▸ 課題文
あたまのなか研究室

ピクルス(2代目)とぶらいあん(初代)の研究室です。

『トランス』とダニー・ボイル

 今回観客に評判のよいダニー・ボイル監督『トランス』を観たので、それについて少し。

 今回は娯楽作品としてよく出来ている。コン・ゲームとして気持ちよく騙される感じは近年のこの種の作品の中では良い出来だと思う。

 しかし不満もある。

 その不満において、ダニー・ボイルは、この作品をコン・ゲームとして描くあまりに、登場人物が「完成されるべきピースのひとつ」にすぎない、つまり人間描写が弱くなっているように感じるのだ。

 だから先に「娯楽作品として」よく出来ている、と書いたのである。


 << 以下、核心に関わるネタバレになるので、まだ本作を観ていない方はご遠慮頂くようお願い致します >>

  結末の内容をすべて書く訳ではありませんが、ここに触れると、観ている途中に結末に気がつく可能性が高いためです。

  注意しましたので、読んでしまってからのクレームはおやめ下さいませ。

 << 以上、警告終り >>

 不満というのは、物語上、極めて重要な部分において、ちょっと強引と思われる箇所があるからである。

 「セラピストが患者と治療期間中にデキてしまう」というのは、一般的にはまずあり得ない。
 特にこの作品の場合、「極めて優秀な女性セラピスト」と「なかなか治らないギャンブル依存症の男」だからなおさらのこと。

 可能性ゼロとは言わないが、「現職刑事の殺人事件」より少なく「現職刑事のシリアルキラー」よりは多いくらいのものだろう。

▸ 抜粋データ
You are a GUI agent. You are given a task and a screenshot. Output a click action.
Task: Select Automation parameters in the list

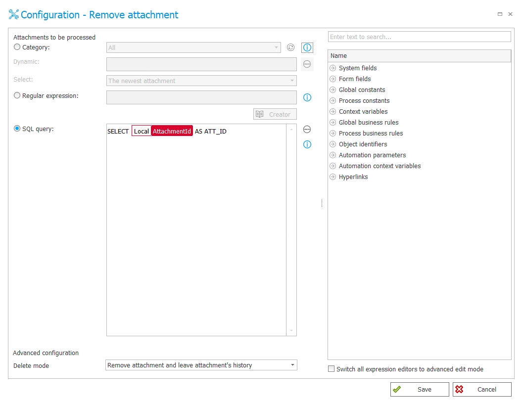[x=372, y=155]

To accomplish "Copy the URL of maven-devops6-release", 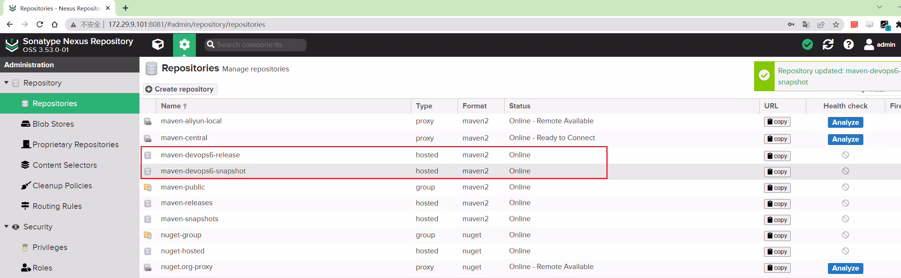I will click(x=777, y=156).

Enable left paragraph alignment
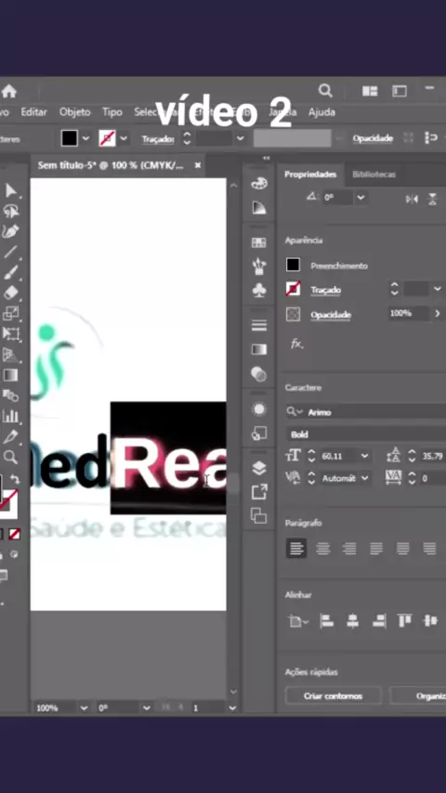pyautogui.click(x=296, y=548)
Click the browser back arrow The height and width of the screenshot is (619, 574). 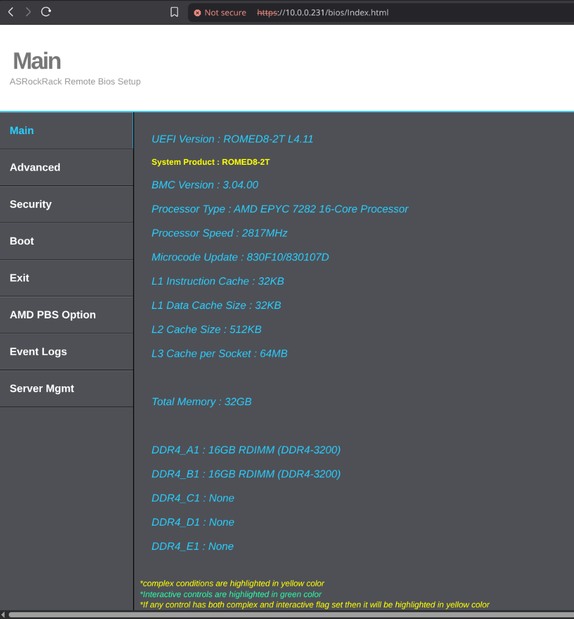tap(11, 12)
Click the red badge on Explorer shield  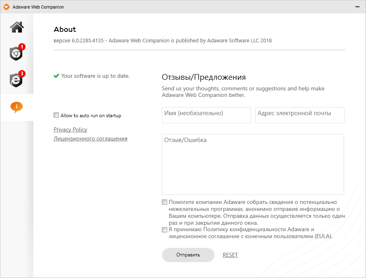(22, 74)
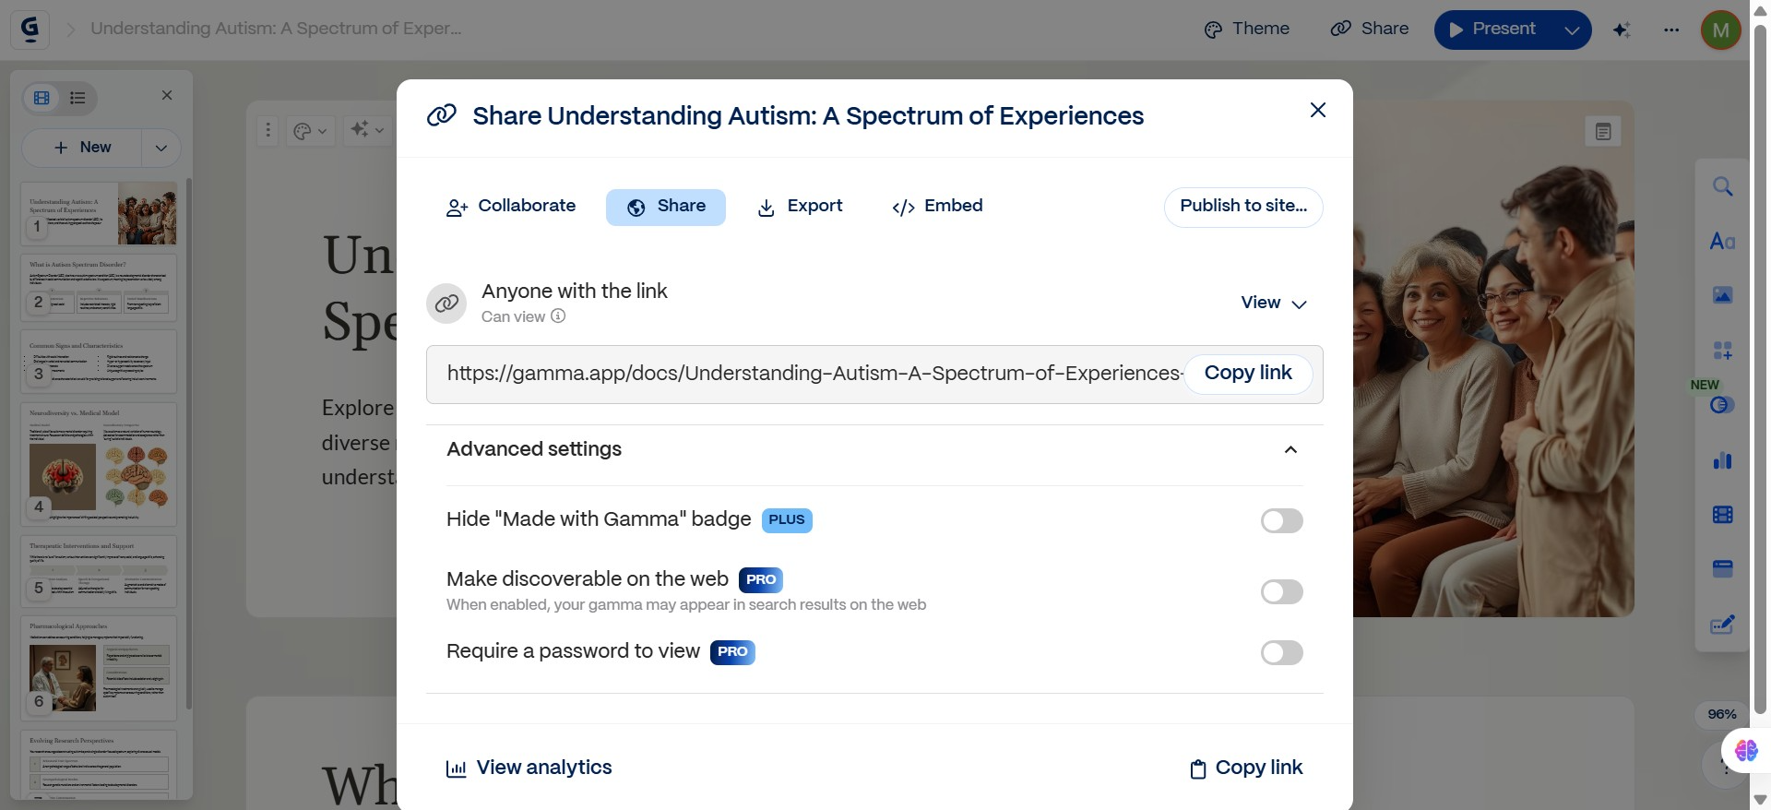Collapse the Advanced settings section

pos(1290,450)
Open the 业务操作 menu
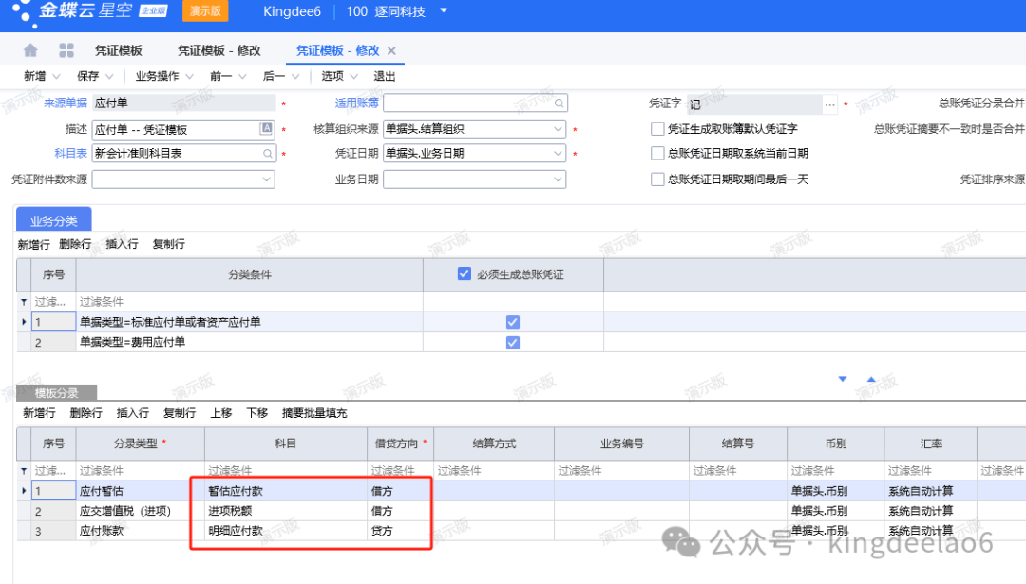The width and height of the screenshot is (1026, 584). (163, 76)
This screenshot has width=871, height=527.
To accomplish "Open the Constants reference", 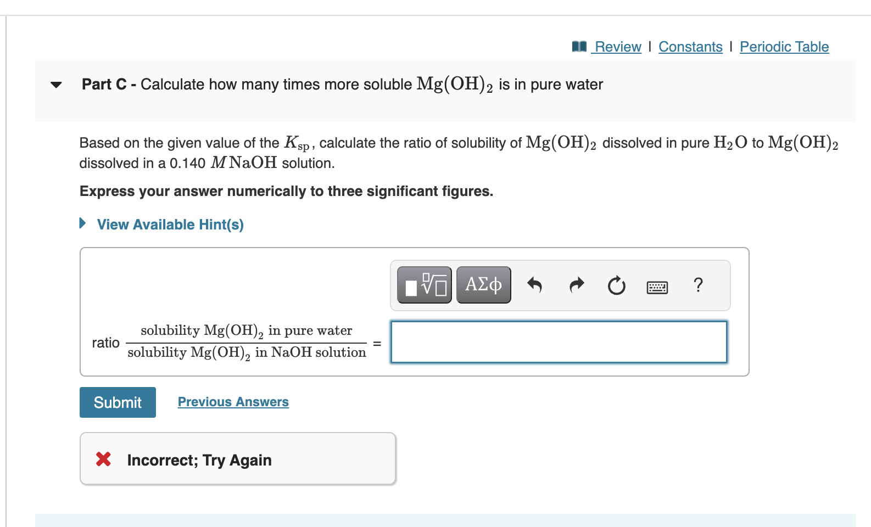I will (690, 47).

▸ 問題
課題文について答えてください。
1. 筆者は、ダニー・ボイルが『トランス』をコン・ゲームとして描くあまり、何が弱くなっていると感じていますか?
2. 結末の内容をすべて書くわけではないのに、筆者がネタバレの注意を促すのはなぜですか?
3. 筆者が「一般的にはまずあり得ない」と述べているのは、どのようなことですか?
記録は課題文とは関係がありません。

▸ 解答
1. 人間描写です。登場人物が「完成されるべきピースのひとつ」にすぎなくなっていると感じています。
2. その部分に触れると、観ている途中に結末に気がつく可能性が高いためです。
3. セラピストが患者と治療期間中にデキてしまうことです。